И ноги, повинуясь последнему душевному порыву, несли его прочь, подальше от тех, кого он еще совсем недавно считал своими товарищами. А ветер будто взбесился — взрыхляя снег, подхватывал целые сугробы и с пугающей яростью швырял их на одинокую, согбенную человеческую фигурку, которая казалась совершенно лишней среди этой мертвой и одновременно вскипающей неистовством злых сил пустыне…
Костер догорал. Три человека сидели молча среди тощего листвяка и, уставившись на бездымные языки пламени, пили терпкий осиновый отвар, слегка подкрашенный добытой из-под снега брусникой — уже четвертый день он заменял им пищу. Их налитые кровью глаза остановились, потухли, истерзанные стужей лица покрылись струпьями, почерневшие заскорузлые пальцы, словно толстые черви, оплетали кружки с кипятком.
— Пришли… Тут и останемся… Кх, кх… — закашлялся Панкрат.
— Нужно идти, — упрямо сдвинул густые широкие брови, поседевшие от инея, Сыч. — По моим расчетам, уже недалеко до мест обжитых. Выкарабкаемся.

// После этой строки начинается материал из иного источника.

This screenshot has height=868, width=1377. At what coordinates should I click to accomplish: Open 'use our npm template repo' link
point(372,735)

— Блажен, кто верует. — Панкрат зло ощерился. — Кончай ваньку валять, Сыч. Если не подкормимся как следует, через день-два можно будет нас в поминальник записывать. Жаль только, что некому.

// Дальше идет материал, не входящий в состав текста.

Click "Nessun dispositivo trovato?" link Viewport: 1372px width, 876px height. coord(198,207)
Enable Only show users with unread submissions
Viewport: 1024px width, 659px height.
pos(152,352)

— Что ты предлагаешь? — пристально посмотрел на него Сыч.
— Жребий, — отрезал Панкрат.
— Вы опять за свое? — Дубяга, который слушал их разговор, полуприкрыв веки, встрепенулся и отставил кружку в сторону.
— Ты закон знаешь. — Панкрат незаметно мигнул Сычу; тот слегка прикрыл один глаз. — А иного выхода нет.
— Я не буду участвовать в этом, — Дубяга с отвращением сплюнул. — Лучше сдохнуть…
— Ты сам выбрал… — Нож словно выпорхнул из рукава ватника Панкрата, он неуловимо быстрым движением ткнул им в бок Дубяге.
Дубяга тихо ахнул и завалился на спину.
— Так, — Сыч поднялся. — Займись… — кивнул на распростертое тело. — А я костер разожгу — одни угли остались. И воды согрею. Да поторапливайся — нам еще топать и топать…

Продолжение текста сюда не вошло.